Kaldırılışının 110. yılında sansür her yerde
24 Temmuz sansürün kaldırılışının 110. yılında TGS, DİSK Basın İş, Basın Konseyi ve TGC sansürün artık her yerde olduğuna vurgu yaptı.
2. meşrutiyetin ilanının ardından ağır baskı altındaki gazeteciler ve matbaacılar sansür memurlarını binalarına sokmayarak fiilen sansürün kaldırılmasını sağladı.
‘Âli Kararname’ ile yürürlüğe giren sansür, 32 yıl sonra resmi olarak kaldırılmış oldu.
Bu tarihi olayın önemini vurgulamak için, 1946 yılında 24 Temmuz günü Gazeteciler ve Basın Bayramı olarak kutlanması kararlaştırıldı.
Ancak Türkiye’de o günden beri ifade ve basın özgürlüğü her zaman baskı ve yasaklamalarla, gazeteciler hapis ve sürgünle karşı karşıya kalmaya devam ediyor.

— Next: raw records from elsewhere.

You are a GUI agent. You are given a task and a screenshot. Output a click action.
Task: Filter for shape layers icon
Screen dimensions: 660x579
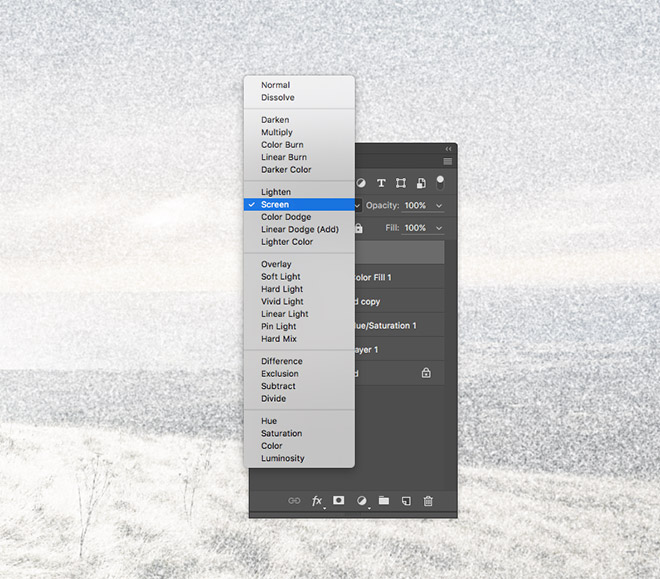(x=401, y=183)
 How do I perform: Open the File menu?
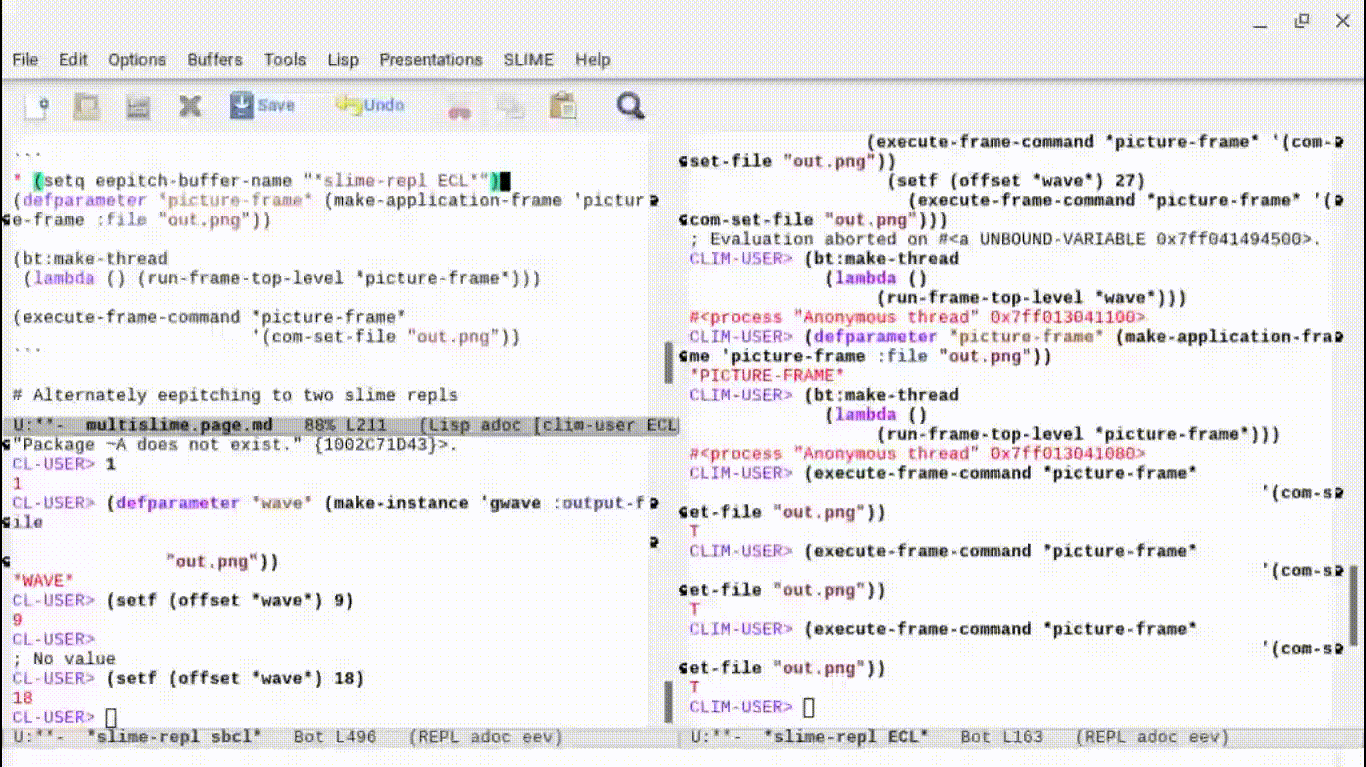click(x=25, y=60)
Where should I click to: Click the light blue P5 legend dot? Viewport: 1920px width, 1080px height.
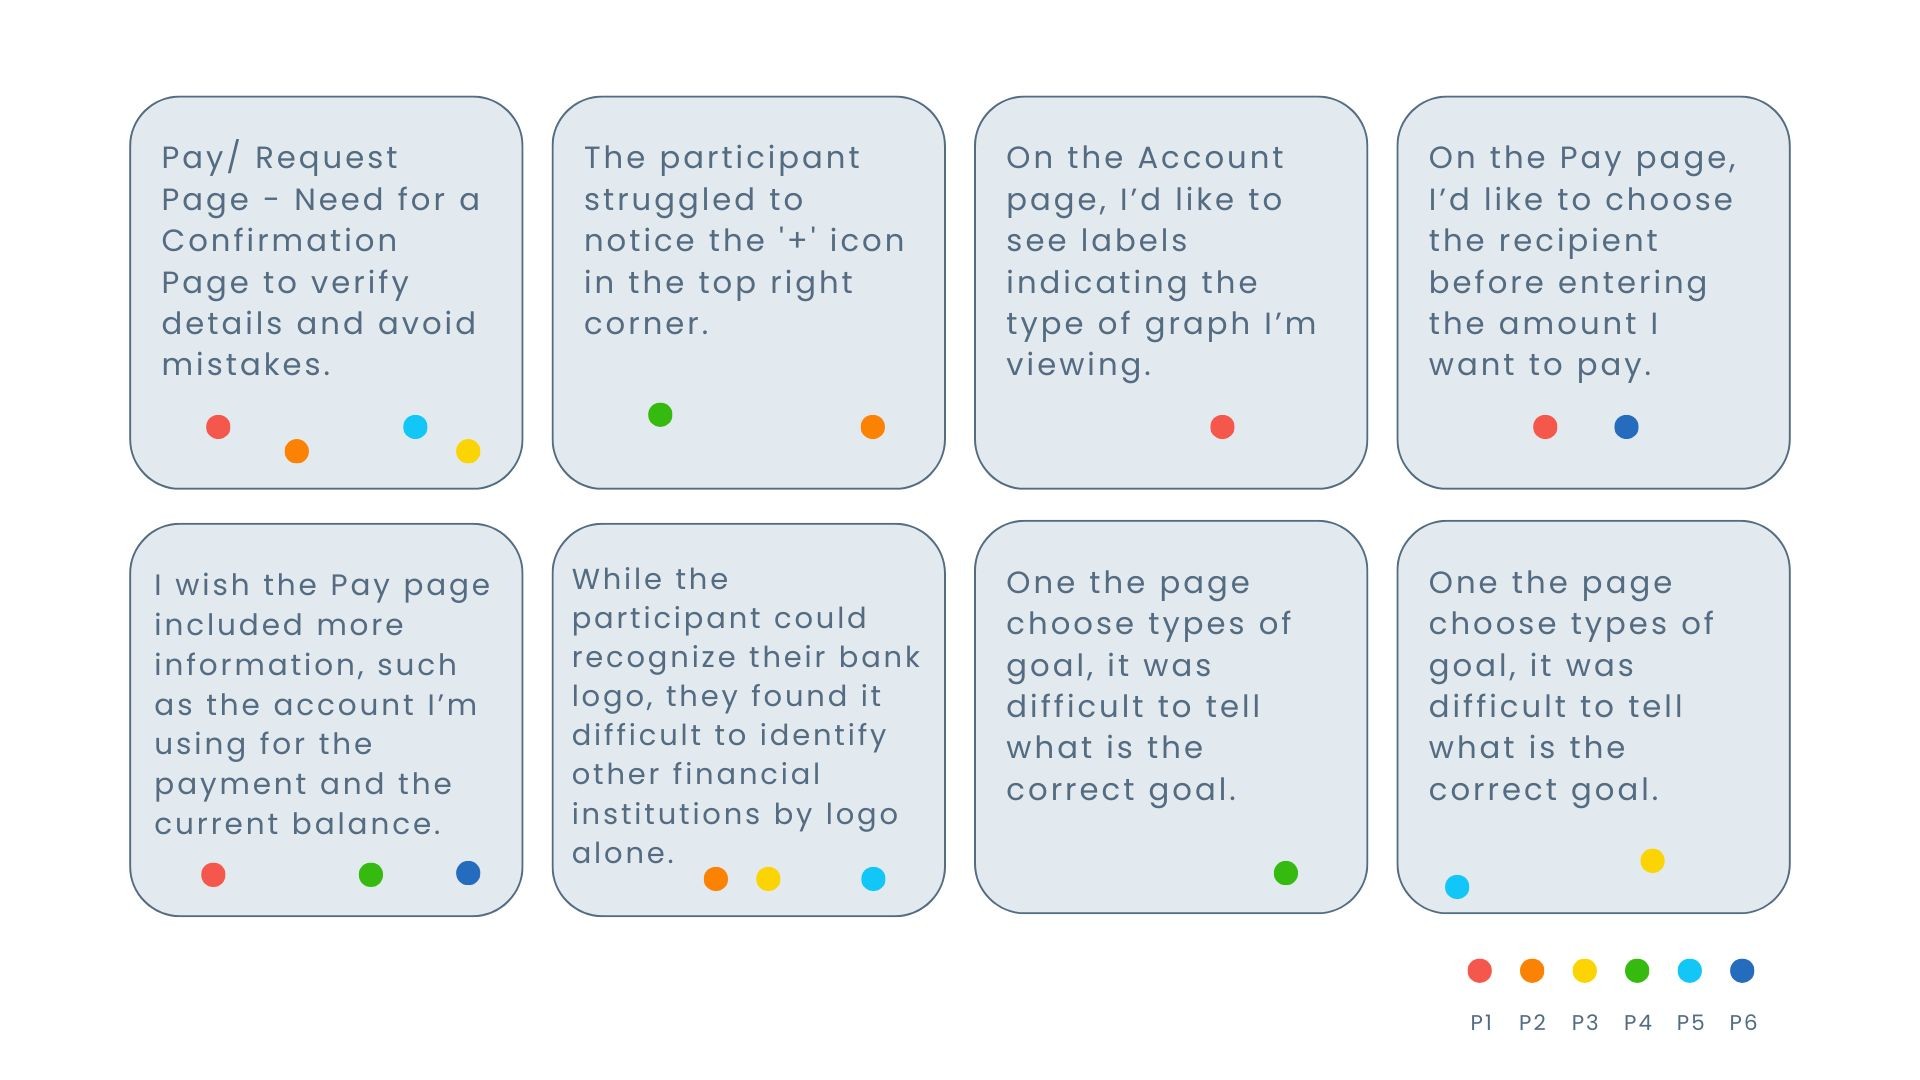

Sansürün kaldırılmasının 110. yılı vesilesiyle Türkiye’de medyanın içinde bulunduğu durumu değerlendiren basın örgütleri, medyanın hâlâ sansür baskısı altına alındığına ve gazetecilerin cezaevlerine konulduğuna, halkın haber alma hakkının yok edildiğine dikkat çekerken, 24 Temmuz’un bayram değil ifade ve basın özgürlüğü için mücadele günü olduğunu vurguluyor.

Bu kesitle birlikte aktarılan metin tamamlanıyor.